[MATERIALS PROVIDED start]

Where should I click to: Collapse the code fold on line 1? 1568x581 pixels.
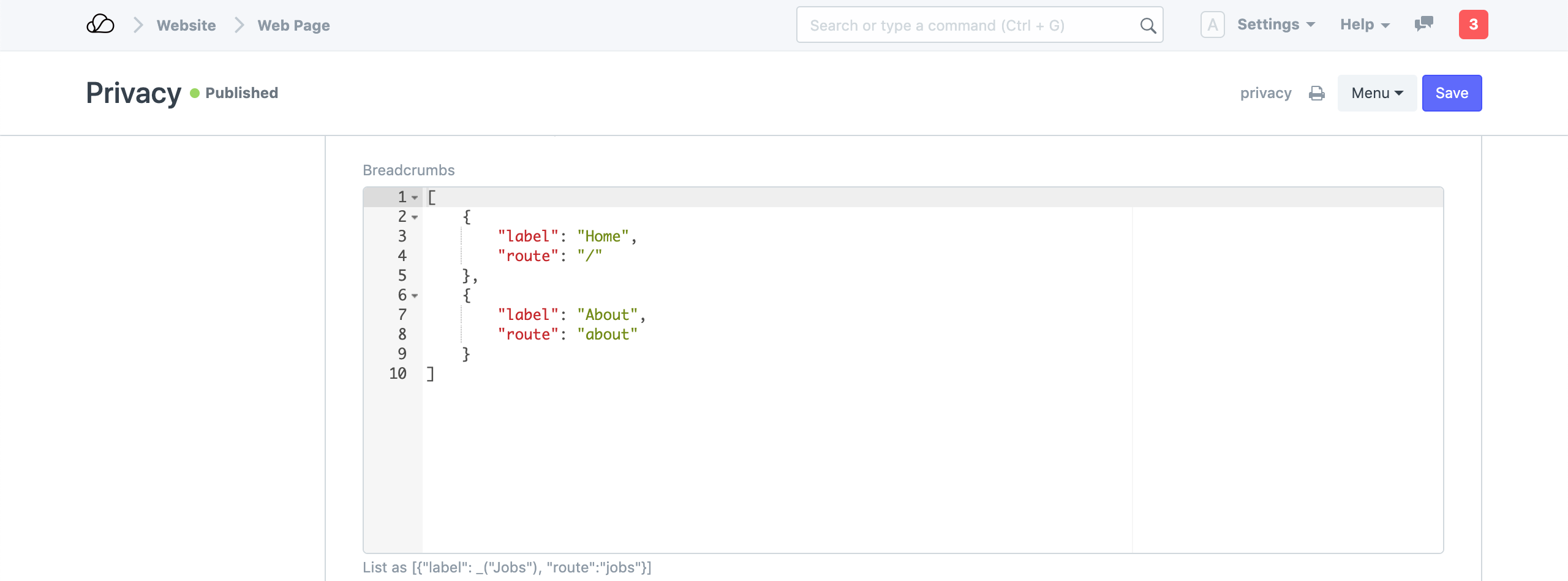tap(415, 197)
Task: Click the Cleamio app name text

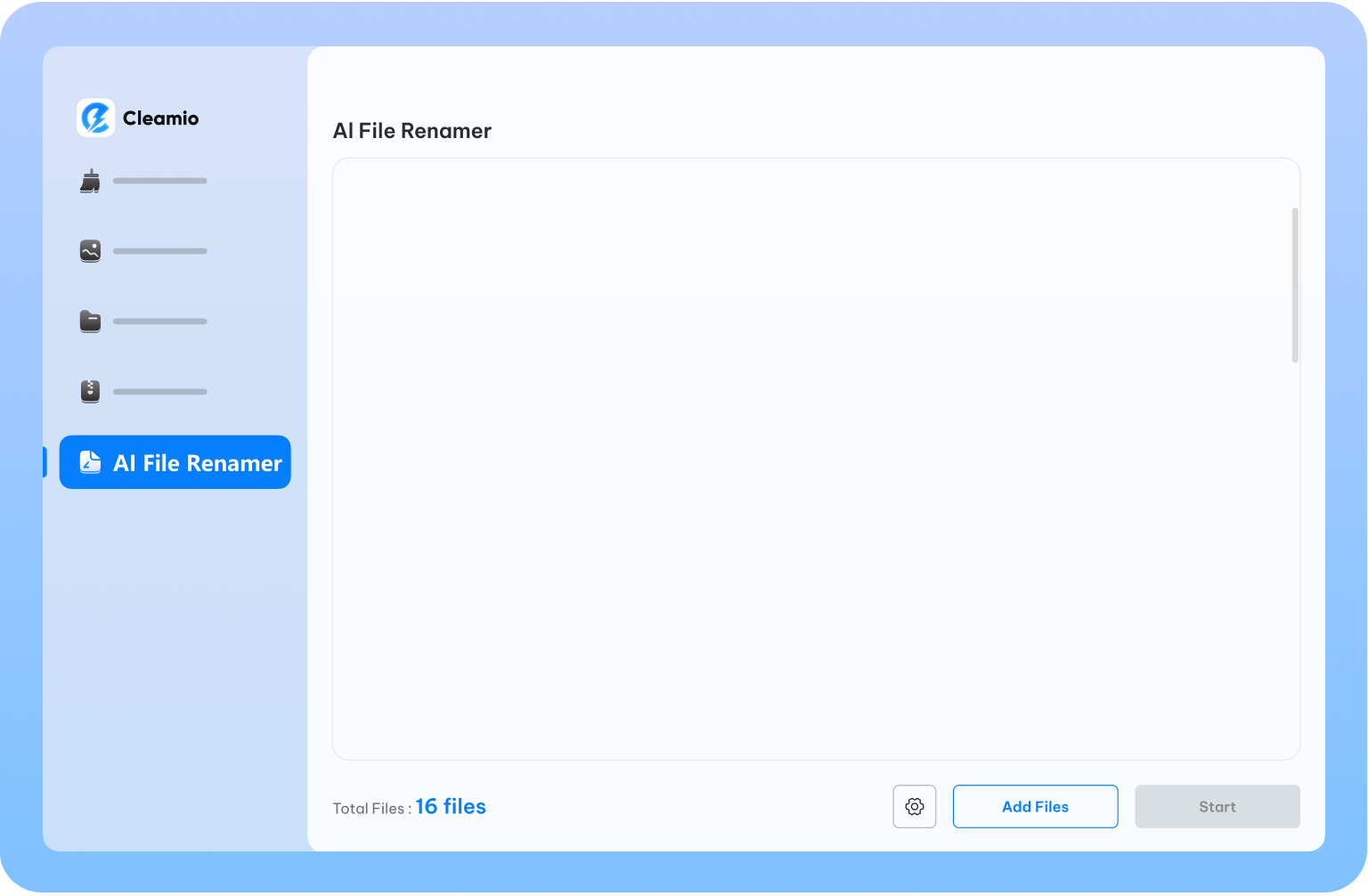Action: [x=160, y=118]
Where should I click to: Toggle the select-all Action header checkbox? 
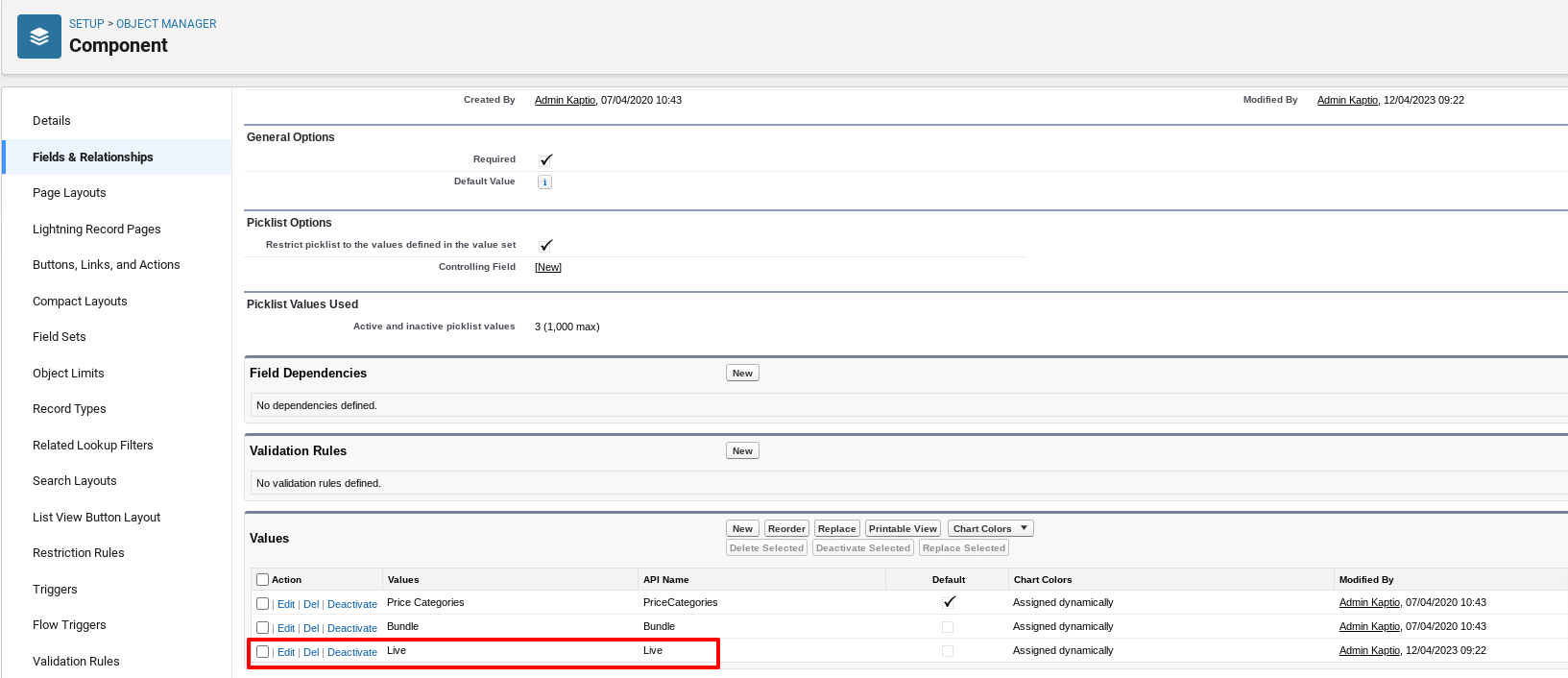[263, 580]
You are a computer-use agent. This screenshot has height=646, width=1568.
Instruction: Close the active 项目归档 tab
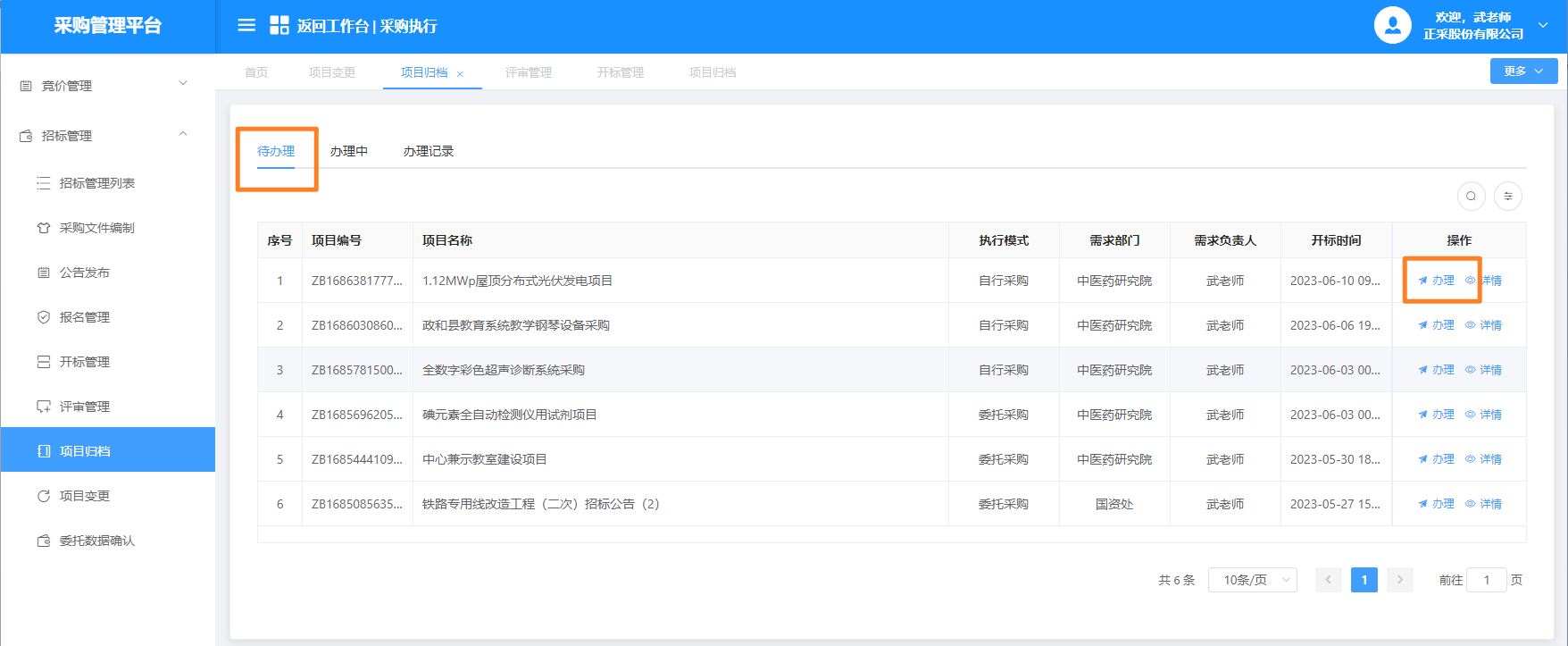click(460, 74)
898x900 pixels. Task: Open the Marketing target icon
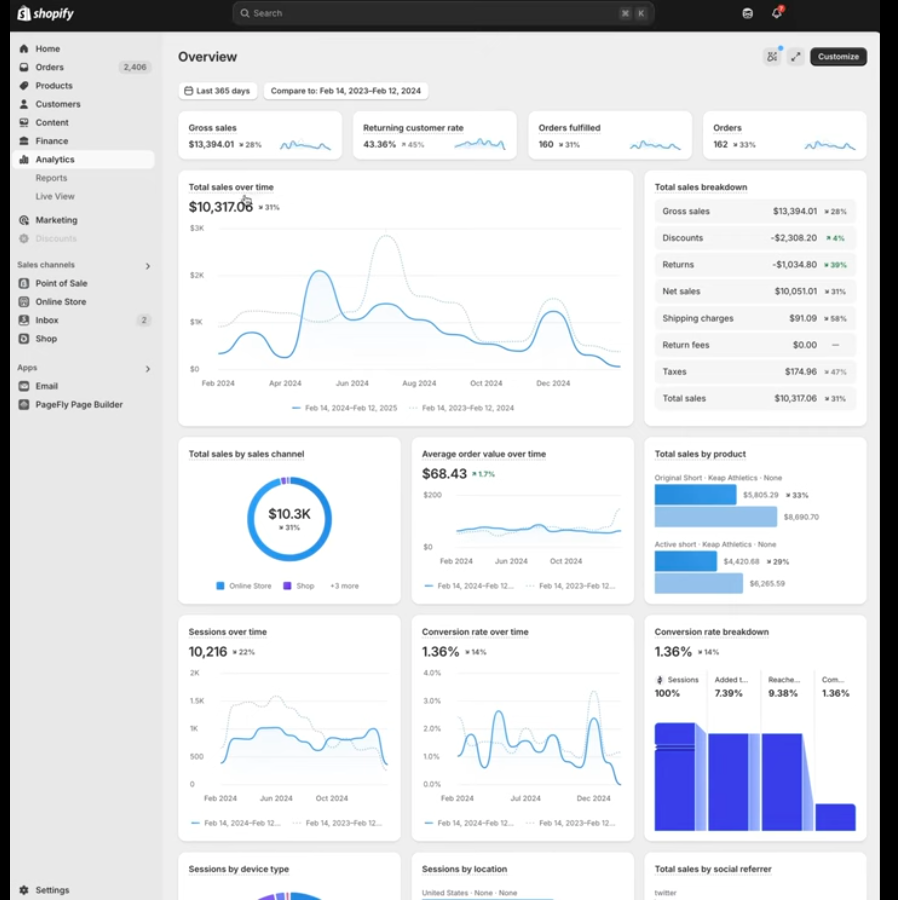(x=25, y=220)
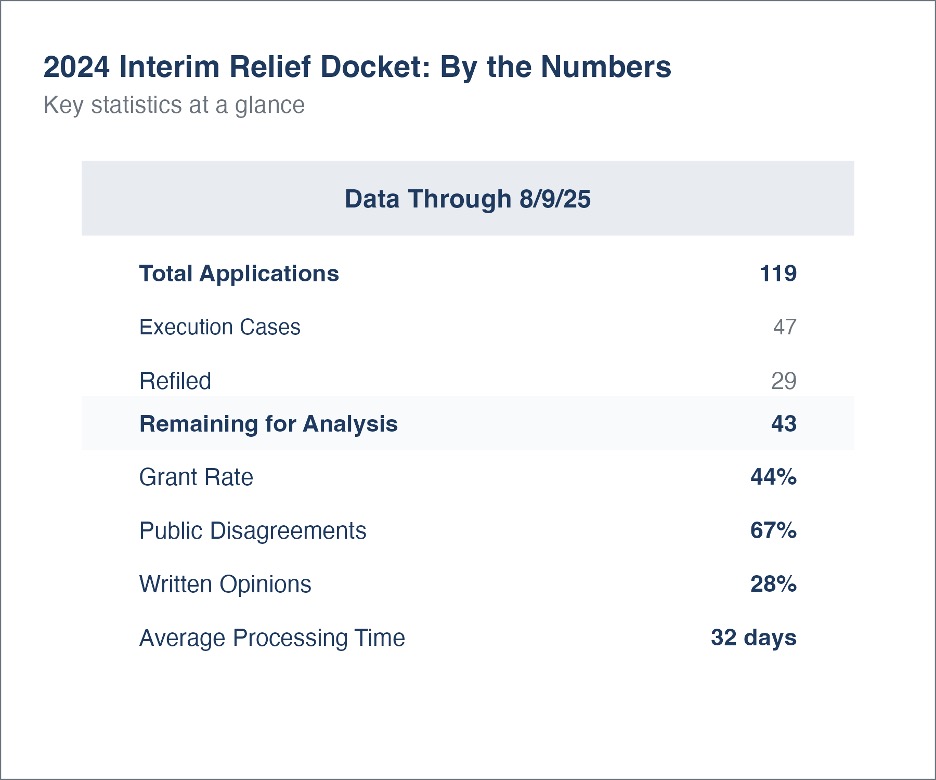Click the "Execution Cases" label
This screenshot has width=936, height=780.
pos(220,327)
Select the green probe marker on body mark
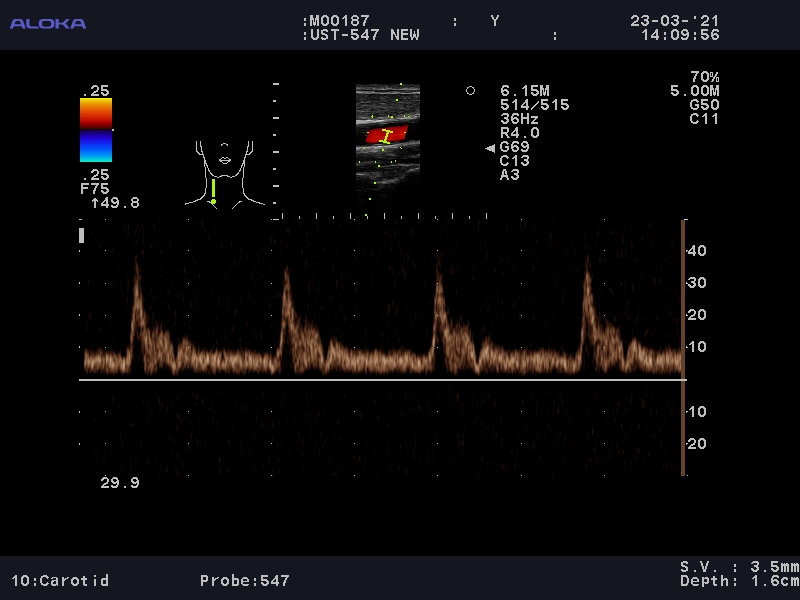The width and height of the screenshot is (800, 600). [213, 190]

[MATERIALS PROVIDED end]

● TASK OBJECTIVE: Format every line of the records above as a numbered list, skipping blank lines. Leave the pictures out of your answer.

● RESULT FOR THIS EXERCISE:
1. Where should I click to: Collapse the code fold on line 1? 1568x581 pixels.
2. tap(415, 197)
3. Task: Click the Cleamio app name text
4. Action: [x=160, y=118]
5. Where should I click to: Toggle the select-all Action header checkbox? 
6. [263, 580]
7. You are a computer-use agent. This screenshot has height=646, width=1568.
8. Instruction: Close the active 项目归档 tab
9. click(460, 74)
10. 898x900 pixels. Task: Open the Marketing target icon
11. (x=25, y=220)
12. Click the "Execution Cases" label
13. This screenshot has width=936, height=780.
14. pos(220,327)
15. Select the green probe marker on body mark
16. The width and height of the screenshot is (800, 600). [213, 190]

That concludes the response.